[GOAL OF THE EXERCISE] Starting at the line with "This screenshot has height=490, width=920.", retype every remaining line of the records exactly. Do not include pictures.
+===+
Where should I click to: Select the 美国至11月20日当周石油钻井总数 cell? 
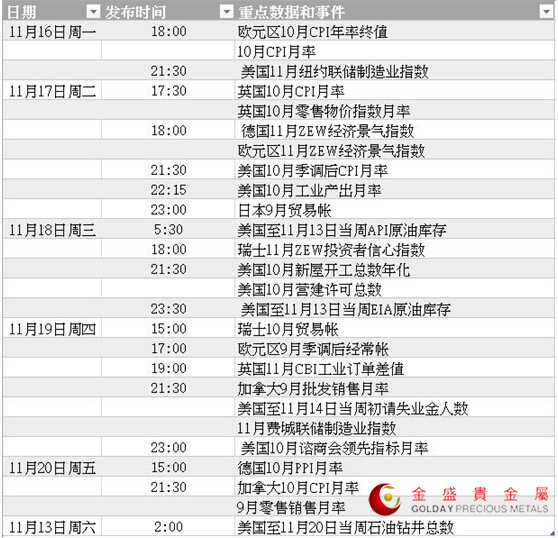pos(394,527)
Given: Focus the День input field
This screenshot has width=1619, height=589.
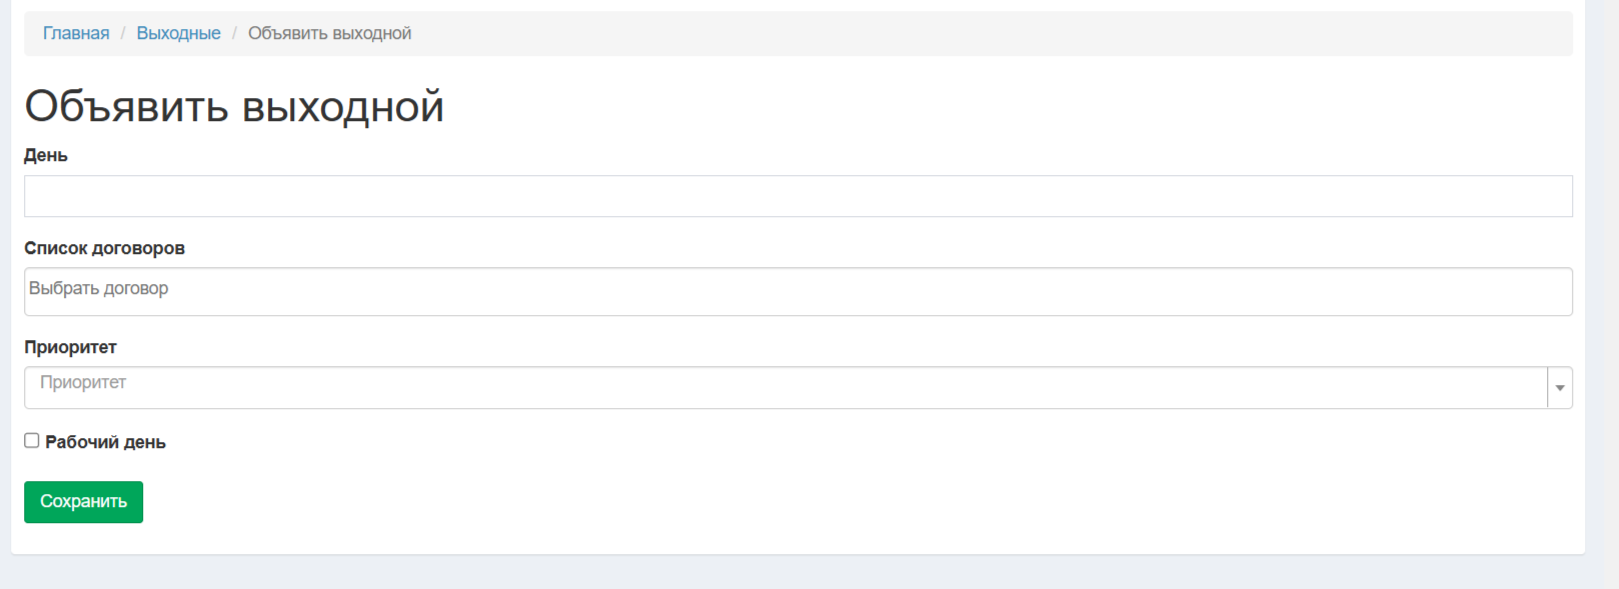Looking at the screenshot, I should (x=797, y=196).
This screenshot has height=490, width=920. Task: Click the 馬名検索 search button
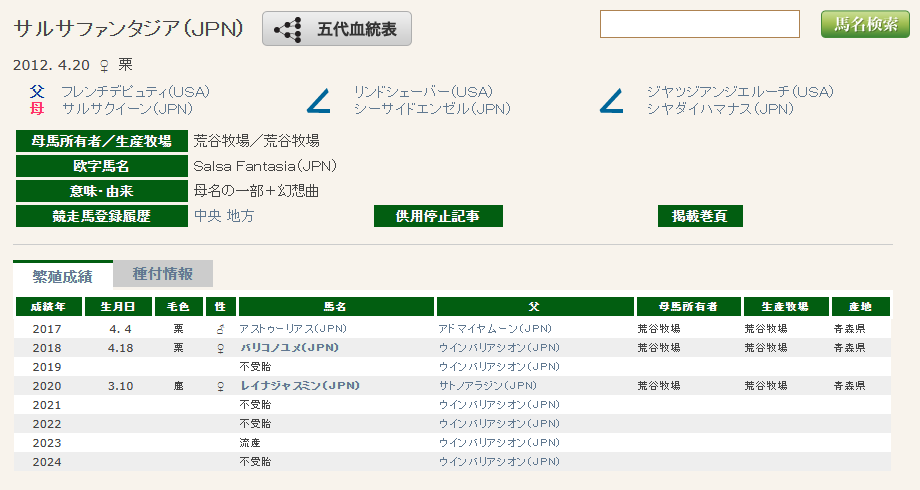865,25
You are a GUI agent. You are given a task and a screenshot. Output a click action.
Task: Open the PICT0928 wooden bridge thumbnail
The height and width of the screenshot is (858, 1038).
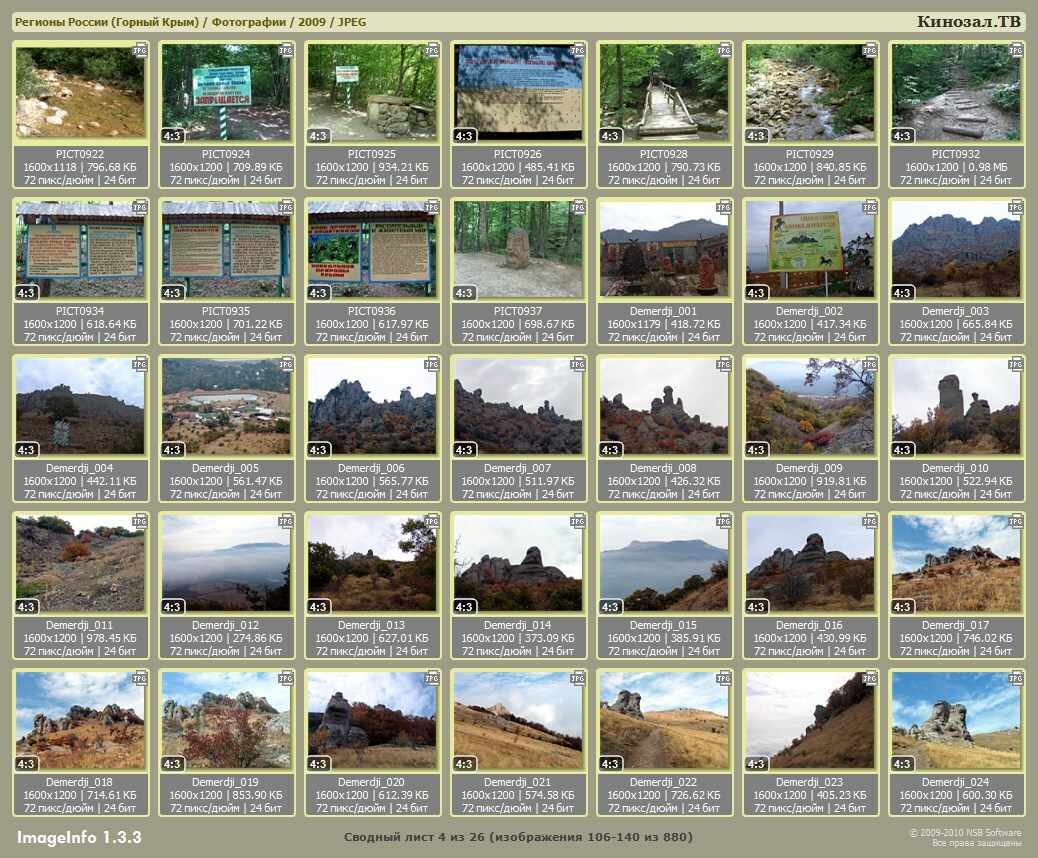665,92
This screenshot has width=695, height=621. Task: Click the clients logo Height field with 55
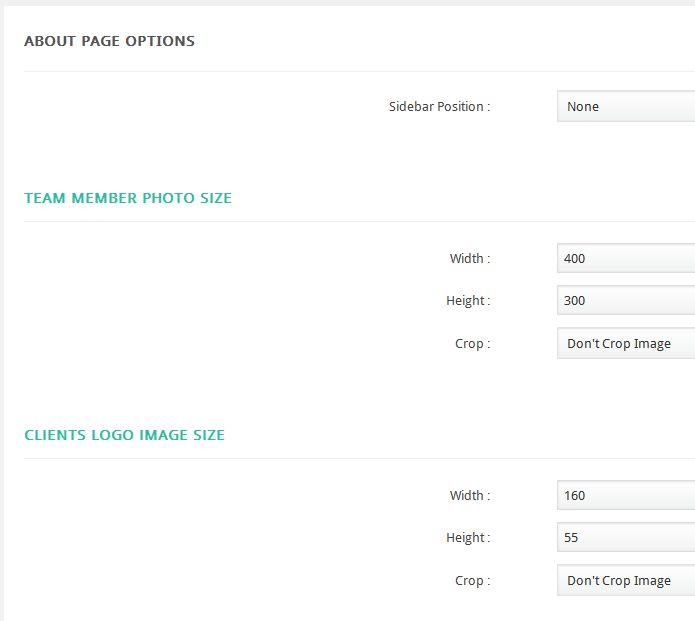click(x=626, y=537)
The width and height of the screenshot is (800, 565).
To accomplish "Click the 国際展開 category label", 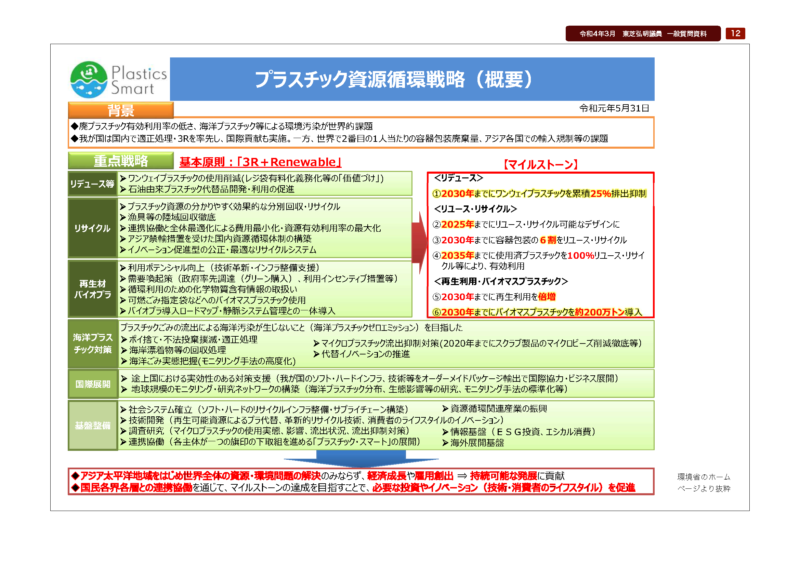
+===+
[EXERCISE SOLUTION]
This screenshot has height=490, width=920. Task: Click the 馬名検索 search button
865,25
You are a GUI agent. You are given a task and a screenshot. Output a click action.
Task: Open the PICT0928 wooden bridge thumbnail
The height and width of the screenshot is (858, 1038).
665,92
This screenshot has width=695, height=621. Task: Click the clients logo Height field with 55
click(x=626, y=537)
The width and height of the screenshot is (800, 565).
To accomplish "Click the 国際展開 category label", 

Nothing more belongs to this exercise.